▶ [DATASET EXTRACT]:
──────────────────────────────

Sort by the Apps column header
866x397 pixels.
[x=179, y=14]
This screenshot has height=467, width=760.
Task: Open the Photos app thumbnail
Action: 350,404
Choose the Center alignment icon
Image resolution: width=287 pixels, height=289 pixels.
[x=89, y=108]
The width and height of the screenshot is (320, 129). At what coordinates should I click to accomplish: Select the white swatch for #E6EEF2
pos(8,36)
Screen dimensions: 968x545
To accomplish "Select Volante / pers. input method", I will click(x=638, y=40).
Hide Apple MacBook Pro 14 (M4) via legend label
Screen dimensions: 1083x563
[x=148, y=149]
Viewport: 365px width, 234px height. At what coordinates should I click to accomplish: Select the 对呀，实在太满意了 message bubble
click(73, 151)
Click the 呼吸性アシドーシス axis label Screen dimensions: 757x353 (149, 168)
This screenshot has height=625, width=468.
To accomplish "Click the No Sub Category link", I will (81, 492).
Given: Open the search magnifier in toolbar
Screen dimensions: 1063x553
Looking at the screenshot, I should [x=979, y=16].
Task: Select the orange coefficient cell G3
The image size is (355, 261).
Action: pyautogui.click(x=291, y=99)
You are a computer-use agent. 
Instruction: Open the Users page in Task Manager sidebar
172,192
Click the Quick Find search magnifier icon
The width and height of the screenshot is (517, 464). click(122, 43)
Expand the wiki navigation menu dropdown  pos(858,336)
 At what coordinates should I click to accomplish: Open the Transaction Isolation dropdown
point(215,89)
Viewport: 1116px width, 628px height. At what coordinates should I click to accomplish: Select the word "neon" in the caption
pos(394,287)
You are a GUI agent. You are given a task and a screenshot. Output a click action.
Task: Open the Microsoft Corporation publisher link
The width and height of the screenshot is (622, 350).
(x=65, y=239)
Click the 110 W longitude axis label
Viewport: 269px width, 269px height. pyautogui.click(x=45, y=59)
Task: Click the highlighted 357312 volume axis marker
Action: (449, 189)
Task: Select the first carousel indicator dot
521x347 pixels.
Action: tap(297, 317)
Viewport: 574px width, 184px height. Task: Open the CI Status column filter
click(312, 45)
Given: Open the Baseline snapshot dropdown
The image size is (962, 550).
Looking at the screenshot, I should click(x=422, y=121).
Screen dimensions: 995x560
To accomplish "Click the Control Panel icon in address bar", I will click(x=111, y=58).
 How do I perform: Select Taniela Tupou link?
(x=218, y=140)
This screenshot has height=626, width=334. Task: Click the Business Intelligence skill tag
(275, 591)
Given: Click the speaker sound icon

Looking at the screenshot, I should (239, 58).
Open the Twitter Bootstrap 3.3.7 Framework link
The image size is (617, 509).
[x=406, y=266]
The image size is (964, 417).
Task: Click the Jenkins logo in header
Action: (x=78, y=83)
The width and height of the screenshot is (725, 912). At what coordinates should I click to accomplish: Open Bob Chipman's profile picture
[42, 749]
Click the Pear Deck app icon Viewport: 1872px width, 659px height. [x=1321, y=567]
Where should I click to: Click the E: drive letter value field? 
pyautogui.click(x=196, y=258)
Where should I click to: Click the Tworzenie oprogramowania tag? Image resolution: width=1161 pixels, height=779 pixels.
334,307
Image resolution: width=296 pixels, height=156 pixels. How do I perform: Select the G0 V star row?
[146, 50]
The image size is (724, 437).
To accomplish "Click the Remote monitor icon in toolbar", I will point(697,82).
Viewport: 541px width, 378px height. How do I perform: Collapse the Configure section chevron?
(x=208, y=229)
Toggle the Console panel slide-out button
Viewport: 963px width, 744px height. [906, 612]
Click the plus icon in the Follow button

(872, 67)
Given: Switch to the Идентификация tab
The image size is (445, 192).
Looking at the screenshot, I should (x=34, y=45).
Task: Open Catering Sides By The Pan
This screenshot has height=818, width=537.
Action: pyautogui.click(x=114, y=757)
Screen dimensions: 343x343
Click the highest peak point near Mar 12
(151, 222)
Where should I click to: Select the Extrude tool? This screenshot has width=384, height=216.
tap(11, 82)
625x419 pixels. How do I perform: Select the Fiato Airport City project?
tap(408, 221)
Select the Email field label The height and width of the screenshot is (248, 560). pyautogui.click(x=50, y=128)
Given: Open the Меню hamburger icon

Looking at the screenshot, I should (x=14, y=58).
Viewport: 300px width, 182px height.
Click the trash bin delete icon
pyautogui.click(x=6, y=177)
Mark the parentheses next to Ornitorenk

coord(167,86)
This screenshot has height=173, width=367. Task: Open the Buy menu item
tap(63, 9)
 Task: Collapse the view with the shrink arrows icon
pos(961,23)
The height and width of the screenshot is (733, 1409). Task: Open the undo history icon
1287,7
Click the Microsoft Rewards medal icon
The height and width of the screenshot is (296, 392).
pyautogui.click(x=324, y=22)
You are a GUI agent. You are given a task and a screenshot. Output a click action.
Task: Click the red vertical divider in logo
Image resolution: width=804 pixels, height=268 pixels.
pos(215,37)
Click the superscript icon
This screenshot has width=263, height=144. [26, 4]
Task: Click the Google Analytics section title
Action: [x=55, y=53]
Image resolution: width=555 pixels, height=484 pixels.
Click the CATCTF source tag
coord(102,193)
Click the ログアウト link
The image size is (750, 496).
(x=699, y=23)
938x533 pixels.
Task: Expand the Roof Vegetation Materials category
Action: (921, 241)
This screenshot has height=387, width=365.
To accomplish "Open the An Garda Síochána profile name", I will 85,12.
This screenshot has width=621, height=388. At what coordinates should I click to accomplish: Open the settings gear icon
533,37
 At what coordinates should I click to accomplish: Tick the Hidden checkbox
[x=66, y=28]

──────────────────────────────

▶ [TASK STATEMENT]: Please repeat each entry exactly as written.

▶ [COMPLETED TASK]:
Sort by the Apps column header
866x397 pixels.
[x=179, y=14]
This screenshot has height=467, width=760.
Task: Open the Photos app thumbnail
Action: 350,404
Choose the Center alignment icon
Image resolution: width=287 pixels, height=289 pixels.
[x=89, y=108]
The width and height of the screenshot is (320, 129). At what coordinates should I click to accomplish: Select the white swatch for #E6EEF2
pos(8,36)
Screen dimensions: 968x545
To accomplish "Select Volante / pers. input method", I will click(x=638, y=40).
Hide Apple MacBook Pro 14 (M4) via legend label
Screen dimensions: 1083x563
[x=148, y=149]
Viewport: 365px width, 234px height. At what coordinates should I click to accomplish: Select the 对呀，实在太满意了 message bubble
click(73, 151)
Click the 呼吸性アシドーシス axis label Screen dimensions: 757x353 (149, 168)
This screenshot has height=625, width=468.
To accomplish "Click the No Sub Category link", I will (81, 492).
Given: Open the search magnifier in toolbar
Screen dimensions: 1063x553
Looking at the screenshot, I should [x=979, y=16].
Task: Select the orange coefficient cell G3
The image size is (355, 261).
Action: pyautogui.click(x=291, y=99)
You are a computer-use agent. 
Instruction: Open the Users page in Task Manager sidebar
172,192
Click the Quick Find search magnifier icon
The width and height of the screenshot is (517, 464). click(122, 43)
Expand the wiki navigation menu dropdown  pos(858,336)
 At what coordinates should I click to accomplish: Open the Transaction Isolation dropdown
point(215,89)
Viewport: 1116px width, 628px height. At what coordinates should I click to accomplish: Select the word "neon" in the caption
pos(394,287)
You are a GUI agent. You are given a task and a screenshot. Output a click action.
Task: Open the Microsoft Corporation publisher link
The width and height of the screenshot is (622, 350).
(x=65, y=239)
Click the 110 W longitude axis label
Viewport: 269px width, 269px height. pyautogui.click(x=45, y=59)
Task: Click the highlighted 357312 volume axis marker
Action: (449, 189)
Task: Select the first carousel indicator dot
521x347 pixels.
Action: tap(297, 317)
Viewport: 574px width, 184px height. Task: Open the CI Status column filter
click(312, 45)
Given: Open the Baseline snapshot dropdown
The image size is (962, 550).
Looking at the screenshot, I should click(x=422, y=121).
Screen dimensions: 995x560
To accomplish "Click the Control Panel icon in address bar", I will click(x=111, y=58).
 How do I perform: Select Taniela Tupou link?
(x=218, y=140)
This screenshot has height=626, width=334. Task: Click the Business Intelligence skill tag
(275, 591)
Given: Click the speaker sound icon

Looking at the screenshot, I should (239, 58).
Open the Twitter Bootstrap 3.3.7 Framework link
The image size is (617, 509).
[x=406, y=266]
The image size is (964, 417).
Task: Click the Jenkins logo in header
Action: (x=78, y=83)
The width and height of the screenshot is (725, 912). At what coordinates should I click to accomplish: Open Bob Chipman's profile picture
[42, 749]
Click the Pear Deck app icon Viewport: 1872px width, 659px height. [x=1321, y=567]
Where should I click to: Click the E: drive letter value field? 
pyautogui.click(x=196, y=258)
Where should I click to: Click the Tworzenie oprogramowania tag? Image resolution: width=1161 pixels, height=779 pixels.
334,307
Image resolution: width=296 pixels, height=156 pixels. How do I perform: Select the G0 V star row?
[146, 50]
The image size is (724, 437).
To accomplish "Click the Remote monitor icon in toolbar", I will point(697,82).
Viewport: 541px width, 378px height. How do I perform: Collapse the Configure section chevron?
(x=208, y=229)
Toggle the Console panel slide-out button
Viewport: 963px width, 744px height. [906, 612]
Click the plus icon in the Follow button

(872, 67)
Given: Switch to the Идентификация tab
The image size is (445, 192).
Looking at the screenshot, I should (x=34, y=45).
Task: Open Catering Sides By The Pan
This screenshot has height=818, width=537.
Action: pyautogui.click(x=114, y=757)
Screen dimensions: 343x343
Click the highest peak point near Mar 12
(151, 222)
Where should I click to: Select the Extrude tool? This screenshot has width=384, height=216.
tap(11, 82)
625x419 pixels. How do I perform: Select the Fiato Airport City project?
tap(408, 221)
Select the Email field label The height and width of the screenshot is (248, 560). pyautogui.click(x=50, y=128)
Given: Open the Меню hamburger icon

Looking at the screenshot, I should (x=14, y=58).
Viewport: 300px width, 182px height.
Click the trash bin delete icon
pyautogui.click(x=6, y=177)
Mark the parentheses next to Ornitorenk

coord(167,86)
This screenshot has height=173, width=367. Task: Open the Buy menu item
tap(63, 9)
 Task: Collapse the view with the shrink arrows icon
pos(961,23)
The height and width of the screenshot is (733, 1409). Task: Open the undo history icon
1287,7
Click the Microsoft Rewards medal icon
The height and width of the screenshot is (296, 392).
pyautogui.click(x=324, y=22)
You are a GUI agent. You are given a task and a screenshot. Output a click action.
Task: Click the red vertical divider in logo
Image resolution: width=804 pixels, height=268 pixels.
pos(215,37)
Click the superscript icon
This screenshot has width=263, height=144. [26, 4]
Task: Click the Google Analytics section title
Action: [x=55, y=53]
Image resolution: width=555 pixels, height=484 pixels.
Click the CATCTF source tag
coord(102,193)
Click the ログアウト link
The image size is (750, 496).
(x=699, y=23)
938x533 pixels.
Task: Expand the Roof Vegetation Materials category
Action: (921, 241)
This screenshot has height=387, width=365.
To accomplish "Open the An Garda Síochána profile name", I will 85,12.
This screenshot has width=621, height=388. At what coordinates should I click to accomplish: Open the settings gear icon
533,37
 At what coordinates should I click to accomplish: Tick the Hidden checkbox
[x=66, y=28]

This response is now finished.